Tuesday, May 3, 2011

A Gap in the Brazilian Middle Class

I made a mistake the other day. I left out the bill for my kids' school when my maid was here. Each month I make a point of having it put away when she comes.

Why? I'm freaking embarrassed by it. While my boys go to a mid-level private school, it still costs a small fortune. I pay more to their school each month than my maid makes. Significantly more.

Since I know her general rate, I did the math. In one months she makes a little more than what I pay for 1 kid.  In what world is that fair?

And you know what, I don't know what I can do about it. We already pay her a very competitive rate for twice a week and I can't afford to pay her anymore.  Just keeping up our middle class lifestyle is taking a lot of money.
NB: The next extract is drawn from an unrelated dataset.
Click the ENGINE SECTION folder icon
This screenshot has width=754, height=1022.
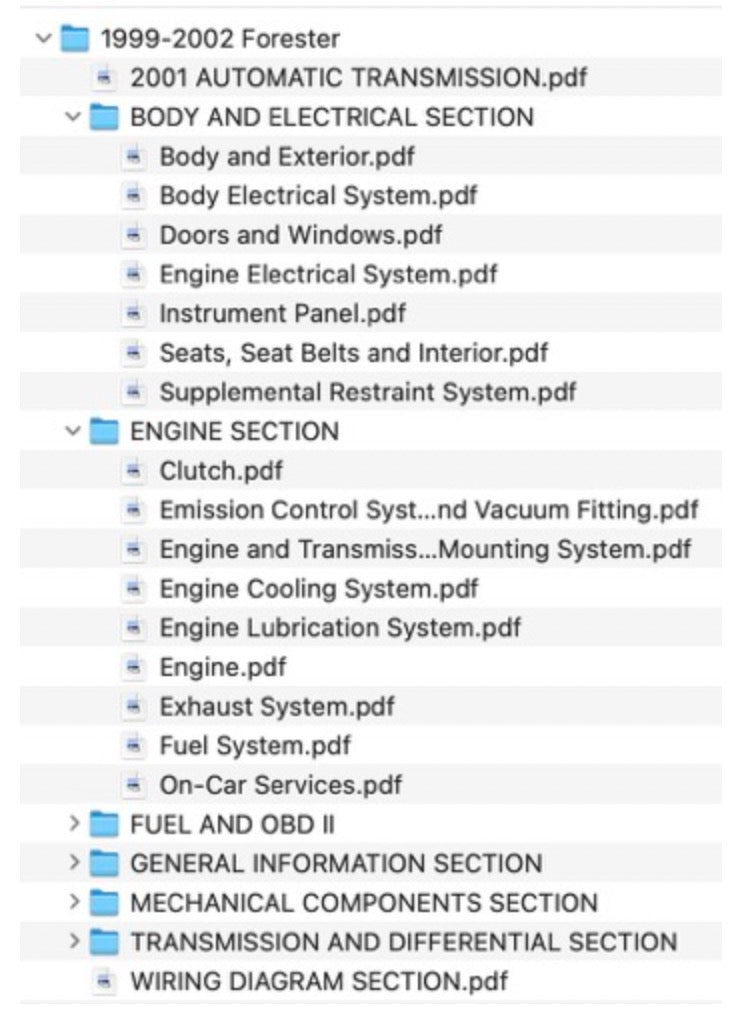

I feel like the school alone is sucking us dry.

This is why I laugh at all the reports of Brazil's increasing middle class. There is such a large range that it may as well be 3 or 4 different classes.

I know she isn't in this "new" middle class, she has said that she has some friends who are. These friends now have the month to put some pretty plaster up on the outside of their place to cover the bricks.
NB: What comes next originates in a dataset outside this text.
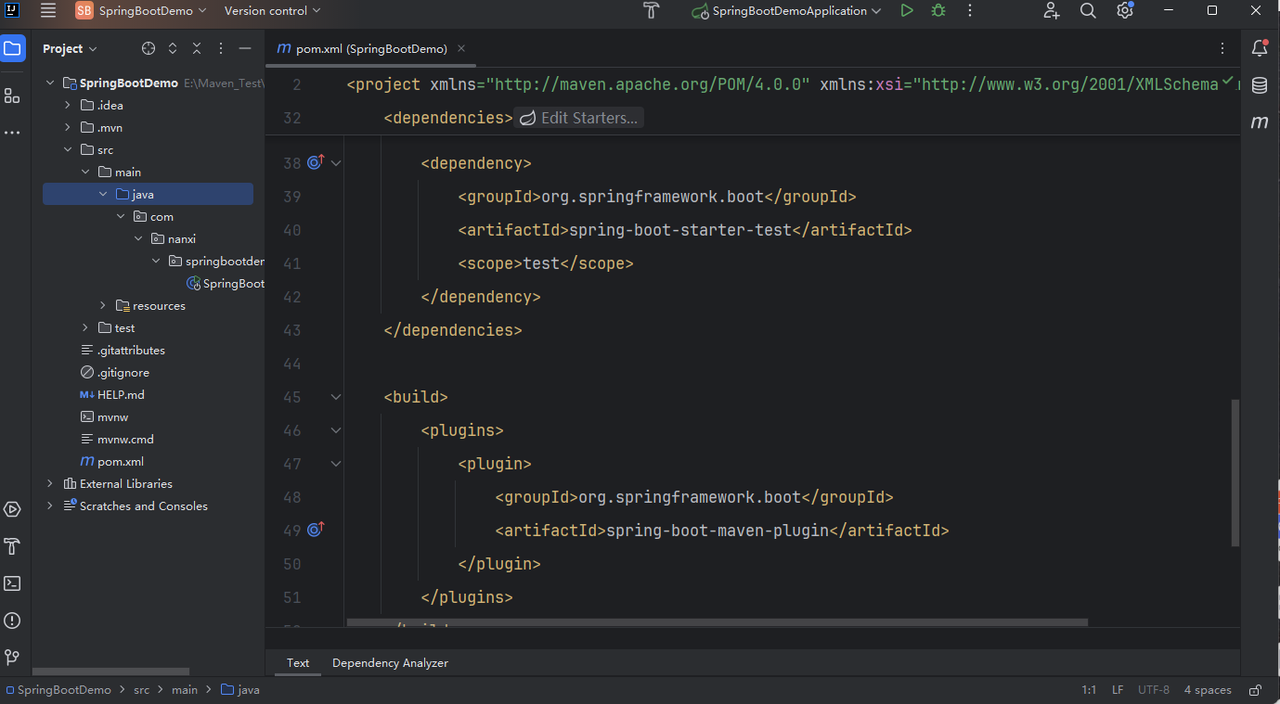Switch to the Dependency Analyzer tab
The width and height of the screenshot is (1280, 704).
(390, 663)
I do think that Brazil deserves a pat on the back for the process that they have made. Even I can see adifference in the small chunk of time I've lived here. But this need for progress is far from over! I only hope they can keep up the pace.


  1. Rachel,

    You are absolutely correct, I agree, there are several levels of middle class.
    Perhaps 3, maybe more, lower middle class, medium middle class and upper middle class, maybe even more now with the uprising of the poor in Brazil having access to cars, better homes and better quality of life.
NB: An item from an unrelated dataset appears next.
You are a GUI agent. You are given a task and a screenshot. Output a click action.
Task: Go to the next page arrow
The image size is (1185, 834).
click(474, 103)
  2. It's rough. I mean, we hold onto our position with our teeth. Then again, Brazilians have a wonderful way of making this process less stressful and more fun. Worrying about money? Yes, but let's all put in a little and have a bbq. That'll make it a good Saturday. :)

  3. You got it! You have definitely become a PHD when it comes to Brazil ;)

  4. So why exactly do you feel bad about having left your PERSONAL paperwork out in the open in YOUR home? If she saw it, oh well. Did she comment on it? Do you know for a fact that she even looked at or read it? And if she did, why should YOU feel bad about YOUR PERSONAL BUSINESS? She has made her path in life the same as you have. Hers may not be in the same "bracket" as yours, but that's not your fault nor responsibility. You have employed her. That's the most you can do for her...you're providing her with a steady income. I don't have a ton of money but I'm not crying over it and I'm certainly not expecting some rich fat cat to feel bad for me either. It's called life. I know what I have and what I don't have and so if there's something that I want then I make sure I work extra hard to get it. That's how everybody should handle their life, but somewhere along the way people have lost that ethic and now just play the victim role and look for someone else to pick them up. If the maid feels bad about her station in life, then it's up to HER to change it...not you.

  5. Hold on there Chris. Class mobility is not as simple as you describe - especially here, where education disparities are ENORMOUS and class discrimination among employers is rampant.

    My guess is that Rachel's maid did not "make her path" - she was born into it. And getting on a different path requires a lot more than her grabbing her boot straps and working harder. That's the oldest myth in the book!

    I would add two things - one is that women who are maids often have a bi-focal view of the "struggles" expressed by their employers. One offers quiet empathy for their employer's relatively difficult situation, and the other scoffs at the very idea that someone would see these conditions as difficult. I would recommend reading “Laughter Out of Place; Race, Class, Violence and Sexuality in a Rio Shantytown”, by Donna M. Goldstein for more insight.

    The other thing is that if you are paying a good wage, offering the 13th salary and perhaps contributing to a vacation bonus (relative to the days/week the person works) you are foing your part. The law allows that if you hire an empregada for two days/week or less you are not obligated to pay these extra costs -- but if you wish to be fair, pay them. For your maid, piecing togther three households does not close the gap. The value of a full time job is much larger than the sum of three part-time.

  6. Oh, and did you see the link over at Expat American Living in Brazil? More good info.


  7. Jim, thanks for the link! Great info!

    Chris, that is a bit harsh. The reality here is very different. What you consider not having money is probably what my maid would consider having a decent amount.

    And I think Jim's explanation of things is right on. She was born into a family with 20 children in the Northeast of Brazil. Trust me, there was no college fund.

    I know she was in my house with my things because I hired her. Regardless, I don't believe in showing off. I don't feel I have a lot of money but I know she must feel that way. While we each have our own crosses to bear, it's not fair to taunt a person. I feel it's in good taste to keep our income and spending information put away so to not cause hard feelings.

    As for payment, we do give her the traditional Christmas bonus that we are not legally required to do so. I am totally flexible with her schedule should she need to work something out during the week. We also pay her a daily wage traditional to once a week as opposed to twice. Some maids give discounts. She is a single Mother and needs all the money she can get.

    If I ever have the extra cash and can afford a full time (although I don't know if I can handle the added person in my space thing) I would choose to hire her!